*READING TEXT*:

Predominantly a female sport, male cheerleaders are typically harder to find. However, four men found their way to the BYU-Hawaii campus and became cheerleaders, and it all started with a breakup.
D.J. Johnson, a sophomore in intercultural peace building from Phoenix, Ariz., said he had just broken up with his girlfriend when he started contemplating joining the BYUH cheerleading team.
“I suddenly had all this free time and needed something to do,” he said because of the breakup. Johnson said he thought joining the cheerleading team “it might be a fun way to meet new people and spend my time.” Then he decided to get his friends involved too, Johnson said with a laugh.
“I really would have never joined the team if it weren’t for D.J. He was very convincing,” said Justin Mason, a rookie cheerleader and sophomore in business from Rancho Cucamonga, Calif.
After joining the team and convincing one of his roommates to join the squad, Johnson continued recruitment with Jonathan Kouts, a junior in biology from Mesa, Ariz. “I had a few friends already cheerleading. They enjoyed it and said that it would be fun so I gave it a try,” said Kouts. “Jon played hard to get,” added Mason.

*INFORMATION*:

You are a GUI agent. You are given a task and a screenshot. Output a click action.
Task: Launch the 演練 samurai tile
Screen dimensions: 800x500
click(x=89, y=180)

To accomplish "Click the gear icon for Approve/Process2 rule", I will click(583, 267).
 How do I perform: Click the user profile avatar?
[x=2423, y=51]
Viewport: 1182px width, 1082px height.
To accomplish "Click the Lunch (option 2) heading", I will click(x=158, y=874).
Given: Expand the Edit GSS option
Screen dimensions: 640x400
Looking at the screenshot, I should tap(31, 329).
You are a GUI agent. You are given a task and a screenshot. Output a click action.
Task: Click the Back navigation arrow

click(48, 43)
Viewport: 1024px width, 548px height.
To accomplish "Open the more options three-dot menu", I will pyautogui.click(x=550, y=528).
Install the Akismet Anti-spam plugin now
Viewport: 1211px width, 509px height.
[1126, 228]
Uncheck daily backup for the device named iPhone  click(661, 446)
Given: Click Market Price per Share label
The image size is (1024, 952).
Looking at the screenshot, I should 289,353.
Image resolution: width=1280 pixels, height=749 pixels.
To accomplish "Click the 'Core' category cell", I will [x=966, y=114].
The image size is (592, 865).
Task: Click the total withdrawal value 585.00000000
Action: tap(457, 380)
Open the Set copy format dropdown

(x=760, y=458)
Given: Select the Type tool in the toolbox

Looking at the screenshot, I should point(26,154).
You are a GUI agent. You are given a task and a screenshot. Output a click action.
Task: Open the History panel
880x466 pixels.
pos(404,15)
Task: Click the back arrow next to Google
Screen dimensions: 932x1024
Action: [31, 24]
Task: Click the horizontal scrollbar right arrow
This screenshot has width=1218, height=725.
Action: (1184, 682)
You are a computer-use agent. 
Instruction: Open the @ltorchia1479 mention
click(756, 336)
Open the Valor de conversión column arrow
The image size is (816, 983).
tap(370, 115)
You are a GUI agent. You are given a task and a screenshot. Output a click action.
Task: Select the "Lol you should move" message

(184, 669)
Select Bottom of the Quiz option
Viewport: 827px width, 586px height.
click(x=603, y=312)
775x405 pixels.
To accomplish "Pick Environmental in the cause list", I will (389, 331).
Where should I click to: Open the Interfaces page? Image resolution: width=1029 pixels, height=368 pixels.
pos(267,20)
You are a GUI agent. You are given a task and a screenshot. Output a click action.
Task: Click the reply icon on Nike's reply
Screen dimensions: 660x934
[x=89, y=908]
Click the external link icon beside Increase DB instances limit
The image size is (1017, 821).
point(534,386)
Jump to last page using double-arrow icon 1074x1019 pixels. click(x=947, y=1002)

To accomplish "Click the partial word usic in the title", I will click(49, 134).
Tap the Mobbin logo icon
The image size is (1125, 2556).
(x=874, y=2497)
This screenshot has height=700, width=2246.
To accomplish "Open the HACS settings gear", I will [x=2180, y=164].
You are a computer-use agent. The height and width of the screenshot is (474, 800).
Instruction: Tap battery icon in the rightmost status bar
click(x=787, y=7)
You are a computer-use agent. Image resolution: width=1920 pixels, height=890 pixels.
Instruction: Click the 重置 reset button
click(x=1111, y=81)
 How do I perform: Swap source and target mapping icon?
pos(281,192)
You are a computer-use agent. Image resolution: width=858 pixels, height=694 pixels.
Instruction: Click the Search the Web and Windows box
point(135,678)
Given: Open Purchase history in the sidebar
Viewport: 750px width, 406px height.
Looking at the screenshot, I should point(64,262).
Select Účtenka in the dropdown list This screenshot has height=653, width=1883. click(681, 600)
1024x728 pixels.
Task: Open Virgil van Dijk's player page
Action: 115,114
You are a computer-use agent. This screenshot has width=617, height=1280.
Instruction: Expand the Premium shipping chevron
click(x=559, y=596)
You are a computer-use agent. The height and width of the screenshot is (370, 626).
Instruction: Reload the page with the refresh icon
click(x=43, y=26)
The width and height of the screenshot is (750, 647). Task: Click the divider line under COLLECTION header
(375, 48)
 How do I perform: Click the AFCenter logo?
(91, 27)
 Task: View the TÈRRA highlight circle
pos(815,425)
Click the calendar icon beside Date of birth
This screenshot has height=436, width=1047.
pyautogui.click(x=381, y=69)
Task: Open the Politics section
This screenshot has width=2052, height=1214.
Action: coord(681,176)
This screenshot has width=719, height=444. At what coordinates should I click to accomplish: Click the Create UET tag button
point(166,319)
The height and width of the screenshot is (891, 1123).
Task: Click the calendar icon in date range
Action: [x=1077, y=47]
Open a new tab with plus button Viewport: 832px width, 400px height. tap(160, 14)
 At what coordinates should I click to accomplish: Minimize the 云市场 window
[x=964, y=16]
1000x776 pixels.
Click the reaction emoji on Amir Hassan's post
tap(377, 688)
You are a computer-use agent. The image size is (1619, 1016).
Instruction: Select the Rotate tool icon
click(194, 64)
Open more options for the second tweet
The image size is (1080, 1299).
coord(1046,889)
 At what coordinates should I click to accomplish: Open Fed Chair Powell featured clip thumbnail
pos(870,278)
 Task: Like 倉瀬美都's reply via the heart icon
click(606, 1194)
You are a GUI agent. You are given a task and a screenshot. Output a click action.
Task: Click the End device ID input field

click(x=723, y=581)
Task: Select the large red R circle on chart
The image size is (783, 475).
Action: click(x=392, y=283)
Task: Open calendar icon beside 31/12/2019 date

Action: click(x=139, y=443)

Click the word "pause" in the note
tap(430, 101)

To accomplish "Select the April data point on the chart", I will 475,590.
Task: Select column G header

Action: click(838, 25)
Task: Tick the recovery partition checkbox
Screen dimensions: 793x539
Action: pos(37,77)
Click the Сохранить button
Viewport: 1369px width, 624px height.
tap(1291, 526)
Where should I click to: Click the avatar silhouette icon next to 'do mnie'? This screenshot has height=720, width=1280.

*EXERCISE*:
Write what comes next in the article about the male cheerleaders at BYU-Hawaii, picking up after its last sentence. The listing has nothing to do with the article about male cheerleaders.

*RESPONSE TO THIS TASK*:
“It took Justin and me a while to persuade him. After a couple practices, he realized that it was going to be worth it, as we all did,” said Johnson.
Besides being a good way to spend their leisure time, the three friends said they are really enjoying their time on the squad.
Kouts said he likes performing in front of a crowd and the pressure that comes with it. “It’s the thrill that gets my adrenaline racing,” he said. While it may be thrilling, being a male cheerleader is also hard work.
“The role of the male cheerleader is to show the girls’ talents off. We are there to throw the girls in the air and to help them do amazing tricks,” said Johnson.
Kouts said, “Cheer is not as easy as I imagine. Everyone should have mad respect for what these girls do.” Although females are the stars of the squad, the male cheerleaders bring more to the gym than tumble support.
“The boys really help support the team and bring us all together as a one big family,” said Haley Bleazard, a sophomore in biology from Cedar City, Utah. “It’s a lot more than just getting the crowd riled up and the boys know that.”